My new gig doesn’t normally involve sitting a couple hundred feet off the ground looking at containers going to the Far East, but it was certainly a bonus to get to do so over lunch.
I have large fear of heights, so clambering about the catwalks was a bit much, but needless to say after years of looking toward the cranes on Harbor Island, there was no way I was going to miss an opportunity to look out from them to Elliot Bay and the rest of the city.
It’s 4.5 miles from my house to the new office, and while I only managed two rides this week, that’s two more rides to work than I have done in a months and months. Harbor Island is a great jumping off point for longer evening rides (West Seattle Loop, Interbay/Burke Gilman Loop/South Interurban) that will be necessary if I’m really going to be ready for a 3 weeks of bike touring in September (and win my FatBet!)
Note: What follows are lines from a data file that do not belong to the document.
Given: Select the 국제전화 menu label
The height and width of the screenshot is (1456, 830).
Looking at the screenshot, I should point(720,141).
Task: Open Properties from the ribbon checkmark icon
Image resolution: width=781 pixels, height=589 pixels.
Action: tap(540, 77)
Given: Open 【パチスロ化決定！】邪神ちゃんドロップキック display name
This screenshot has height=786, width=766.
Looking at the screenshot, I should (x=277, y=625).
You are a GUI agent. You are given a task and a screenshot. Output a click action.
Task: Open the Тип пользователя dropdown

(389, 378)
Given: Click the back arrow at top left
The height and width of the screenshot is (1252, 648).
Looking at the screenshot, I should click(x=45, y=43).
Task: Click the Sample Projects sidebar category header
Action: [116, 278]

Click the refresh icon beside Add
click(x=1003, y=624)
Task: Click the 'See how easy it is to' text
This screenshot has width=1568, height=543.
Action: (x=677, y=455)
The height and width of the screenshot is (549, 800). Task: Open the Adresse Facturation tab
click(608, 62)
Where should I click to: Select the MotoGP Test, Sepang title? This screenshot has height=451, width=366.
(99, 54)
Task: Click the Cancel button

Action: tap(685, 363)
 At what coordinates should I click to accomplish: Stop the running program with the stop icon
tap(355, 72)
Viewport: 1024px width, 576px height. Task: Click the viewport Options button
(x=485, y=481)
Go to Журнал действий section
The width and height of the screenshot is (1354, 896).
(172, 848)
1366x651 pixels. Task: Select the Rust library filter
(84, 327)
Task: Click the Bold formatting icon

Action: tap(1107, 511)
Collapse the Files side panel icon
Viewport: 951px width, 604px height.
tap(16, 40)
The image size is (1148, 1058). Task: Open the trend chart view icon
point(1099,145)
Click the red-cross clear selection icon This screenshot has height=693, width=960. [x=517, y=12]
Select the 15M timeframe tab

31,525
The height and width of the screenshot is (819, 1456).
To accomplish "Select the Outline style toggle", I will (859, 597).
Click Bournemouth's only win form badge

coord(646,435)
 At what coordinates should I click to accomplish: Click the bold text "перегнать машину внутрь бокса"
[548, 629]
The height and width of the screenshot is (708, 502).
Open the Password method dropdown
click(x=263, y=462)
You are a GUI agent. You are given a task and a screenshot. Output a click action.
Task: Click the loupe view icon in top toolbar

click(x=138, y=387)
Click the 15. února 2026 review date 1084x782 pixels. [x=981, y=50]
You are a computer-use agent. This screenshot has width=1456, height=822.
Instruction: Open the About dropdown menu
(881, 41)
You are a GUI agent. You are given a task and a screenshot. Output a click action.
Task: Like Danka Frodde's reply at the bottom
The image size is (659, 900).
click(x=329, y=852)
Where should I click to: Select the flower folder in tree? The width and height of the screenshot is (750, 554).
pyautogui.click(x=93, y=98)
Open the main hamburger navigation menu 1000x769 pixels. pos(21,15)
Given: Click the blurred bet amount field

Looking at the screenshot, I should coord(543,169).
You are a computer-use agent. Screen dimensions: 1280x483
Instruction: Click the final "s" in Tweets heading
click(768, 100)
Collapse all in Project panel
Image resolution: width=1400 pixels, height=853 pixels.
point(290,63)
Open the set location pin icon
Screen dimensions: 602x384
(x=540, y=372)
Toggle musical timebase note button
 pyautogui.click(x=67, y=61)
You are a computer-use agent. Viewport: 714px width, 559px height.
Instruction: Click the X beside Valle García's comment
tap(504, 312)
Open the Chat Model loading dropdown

Finally, not only has a new gig got going after the wedding festivities, but I’ve started a drawing class to shore up, no scratch that, how about establish some basic skillz in drawing before revisiting watercolor. While I’ve often sneered at the many “art” filters Photoshop contains, it was fun to play with the Charcoal and Chalk one today: not so much because the converted photos look any thing like a drawing, but as a way to consider what it might be like for an exercise to take my borrowed easel down for a few hours to draw a bit at the Port.
- High above the ground in giant SSA crane on Harbor Island
2 Comments
Ok, so I gotta ask. What is your new gig? Truck driver? Tug boat operator? Longshoreman? Knox, the longshoreman!?!
I must say those are some strong pics. You have a good eye for composition. In one of the [regrettably] few photography courses I took during my undergrad gig at the Art Institute of Chicago years back my professor stressed that editing is a huge part of taking the actual shot, you do it as you take the picture. That advice has stayed with me since.